And it's not getting any better or going away.
It's getting worse and it's getting bigger.
As I emailed L. today, and emailed my sister, recent events surrounding issues with my family, etc, have caused me to ask, Do I have a black cloud following me around?
I am just not even close to being ready to deal with all of this in terms of the death and detrius of one parent, and the looking after (ie, parenting) the other parent.
I'm really trying (and by trying I mean watching trash
tv every night, drinking too much chardonnay, falling asleep,
then getting up at about 4 for no reason) but I've reached a bit of an impasse where I truly have lost sight of what I can do for solving these problems. It's like my bag-o-tricks in empty.

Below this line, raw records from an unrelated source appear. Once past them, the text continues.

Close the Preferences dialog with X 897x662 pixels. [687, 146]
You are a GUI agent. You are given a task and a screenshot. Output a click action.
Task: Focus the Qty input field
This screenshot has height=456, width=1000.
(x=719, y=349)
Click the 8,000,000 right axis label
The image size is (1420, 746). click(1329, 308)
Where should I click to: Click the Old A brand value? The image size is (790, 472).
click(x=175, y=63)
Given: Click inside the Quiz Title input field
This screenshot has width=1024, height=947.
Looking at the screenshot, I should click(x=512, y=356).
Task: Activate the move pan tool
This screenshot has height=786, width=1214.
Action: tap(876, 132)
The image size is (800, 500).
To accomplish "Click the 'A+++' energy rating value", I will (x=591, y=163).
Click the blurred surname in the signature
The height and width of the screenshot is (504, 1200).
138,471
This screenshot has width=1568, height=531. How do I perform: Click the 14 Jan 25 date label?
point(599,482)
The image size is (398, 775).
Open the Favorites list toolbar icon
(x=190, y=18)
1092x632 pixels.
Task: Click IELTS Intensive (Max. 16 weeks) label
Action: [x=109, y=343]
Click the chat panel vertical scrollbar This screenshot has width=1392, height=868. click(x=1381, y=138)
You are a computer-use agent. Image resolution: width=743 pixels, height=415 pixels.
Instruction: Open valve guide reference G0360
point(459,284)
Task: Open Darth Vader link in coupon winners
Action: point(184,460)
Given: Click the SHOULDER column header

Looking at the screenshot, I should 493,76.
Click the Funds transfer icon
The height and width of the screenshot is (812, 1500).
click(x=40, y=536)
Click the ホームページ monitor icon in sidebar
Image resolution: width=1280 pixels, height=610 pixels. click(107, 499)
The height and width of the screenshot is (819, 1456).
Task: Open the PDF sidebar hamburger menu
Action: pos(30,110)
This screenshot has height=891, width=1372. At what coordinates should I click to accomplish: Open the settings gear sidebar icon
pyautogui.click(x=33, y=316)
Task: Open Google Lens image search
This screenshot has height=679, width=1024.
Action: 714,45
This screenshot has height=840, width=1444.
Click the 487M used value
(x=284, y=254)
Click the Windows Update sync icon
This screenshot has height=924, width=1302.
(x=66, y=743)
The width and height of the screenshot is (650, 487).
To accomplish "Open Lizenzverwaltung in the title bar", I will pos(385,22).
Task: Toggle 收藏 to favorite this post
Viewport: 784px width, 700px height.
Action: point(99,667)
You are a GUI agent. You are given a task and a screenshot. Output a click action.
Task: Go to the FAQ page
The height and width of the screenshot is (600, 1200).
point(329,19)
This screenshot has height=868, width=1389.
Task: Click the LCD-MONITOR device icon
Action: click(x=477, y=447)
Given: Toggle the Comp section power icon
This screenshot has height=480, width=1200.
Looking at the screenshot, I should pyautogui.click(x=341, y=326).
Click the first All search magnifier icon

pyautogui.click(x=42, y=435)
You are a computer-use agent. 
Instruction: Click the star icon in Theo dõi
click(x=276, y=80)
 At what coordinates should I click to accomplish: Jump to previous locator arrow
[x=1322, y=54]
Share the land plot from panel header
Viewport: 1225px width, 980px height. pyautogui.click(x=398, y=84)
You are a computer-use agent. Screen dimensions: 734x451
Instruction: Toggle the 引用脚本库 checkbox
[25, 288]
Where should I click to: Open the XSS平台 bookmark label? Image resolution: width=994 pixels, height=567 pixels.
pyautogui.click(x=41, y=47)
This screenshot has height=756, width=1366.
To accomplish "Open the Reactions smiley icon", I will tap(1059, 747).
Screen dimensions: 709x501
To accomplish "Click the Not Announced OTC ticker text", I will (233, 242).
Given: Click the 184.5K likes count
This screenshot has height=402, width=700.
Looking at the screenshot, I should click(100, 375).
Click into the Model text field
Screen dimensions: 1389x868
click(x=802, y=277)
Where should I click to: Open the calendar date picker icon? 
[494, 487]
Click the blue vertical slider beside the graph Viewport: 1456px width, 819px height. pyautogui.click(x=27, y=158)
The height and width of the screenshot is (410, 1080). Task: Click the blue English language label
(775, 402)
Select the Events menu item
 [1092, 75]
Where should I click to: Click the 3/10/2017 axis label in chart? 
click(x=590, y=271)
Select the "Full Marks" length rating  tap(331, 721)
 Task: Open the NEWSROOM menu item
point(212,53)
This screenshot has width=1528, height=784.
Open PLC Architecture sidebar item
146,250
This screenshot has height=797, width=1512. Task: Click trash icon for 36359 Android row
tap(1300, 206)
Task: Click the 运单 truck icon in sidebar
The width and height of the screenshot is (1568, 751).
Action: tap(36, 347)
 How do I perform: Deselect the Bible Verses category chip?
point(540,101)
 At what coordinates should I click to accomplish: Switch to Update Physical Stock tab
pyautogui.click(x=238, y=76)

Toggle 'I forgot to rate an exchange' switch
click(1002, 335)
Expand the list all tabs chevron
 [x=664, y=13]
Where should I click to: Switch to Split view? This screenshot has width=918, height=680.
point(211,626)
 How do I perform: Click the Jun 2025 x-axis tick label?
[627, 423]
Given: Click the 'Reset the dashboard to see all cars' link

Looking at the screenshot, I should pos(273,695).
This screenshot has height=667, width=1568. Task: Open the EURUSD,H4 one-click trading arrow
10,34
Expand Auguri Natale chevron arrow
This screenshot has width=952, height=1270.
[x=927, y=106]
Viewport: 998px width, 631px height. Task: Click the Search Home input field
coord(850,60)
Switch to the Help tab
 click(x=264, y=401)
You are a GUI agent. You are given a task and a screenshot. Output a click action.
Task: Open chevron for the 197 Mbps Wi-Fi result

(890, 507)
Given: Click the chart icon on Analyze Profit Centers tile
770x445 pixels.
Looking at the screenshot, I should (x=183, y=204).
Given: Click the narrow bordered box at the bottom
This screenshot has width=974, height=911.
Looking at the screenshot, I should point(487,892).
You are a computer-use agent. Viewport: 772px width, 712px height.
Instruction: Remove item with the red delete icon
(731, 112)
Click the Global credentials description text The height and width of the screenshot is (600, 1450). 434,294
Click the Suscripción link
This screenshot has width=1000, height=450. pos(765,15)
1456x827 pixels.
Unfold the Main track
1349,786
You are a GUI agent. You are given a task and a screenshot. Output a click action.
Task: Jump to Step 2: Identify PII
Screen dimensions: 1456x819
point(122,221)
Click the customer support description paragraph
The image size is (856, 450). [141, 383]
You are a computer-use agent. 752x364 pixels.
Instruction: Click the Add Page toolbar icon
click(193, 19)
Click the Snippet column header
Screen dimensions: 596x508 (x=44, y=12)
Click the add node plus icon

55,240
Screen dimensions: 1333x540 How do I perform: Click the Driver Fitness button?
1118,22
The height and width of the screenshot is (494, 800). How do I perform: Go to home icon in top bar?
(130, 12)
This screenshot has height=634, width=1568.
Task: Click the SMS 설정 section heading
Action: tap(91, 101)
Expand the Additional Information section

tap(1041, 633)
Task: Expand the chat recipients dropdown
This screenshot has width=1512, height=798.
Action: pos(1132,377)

I try to keep a clear head, but this isn't the kind of stuff you
talk about with 'people' you know. This is the kind of stuff that sometimes you can't even talk to about to your closest friends. And another thing, most of my friends have alot of happy stuff going on right now, and I hate being that 'wet blanket'. And then I remind myself that I have had different sorts of challenges than most people I know, and I have different ways of dealing with said challenges (my favourite being social isolation and bottling things up; pardon the pun).
Yes. I do believe in God, I do. But jeez. He just doesn't make
it easy sometimes. However, I know that a life with a bunch
of scoops of vanilla ice cream isn't for me. And as I read on another
blog this week, these times of trial are how you go from "bland"
in life to "Oscar-worthy". Not that I agree with most of the nominations
(or understand them). But once in a while, they choose a gem.
Is my life a gemstone? A hard rock (not a diamond) right now.
Rocky, uphill, and hard.
And I'm engaged. Should be the happiest time of my life.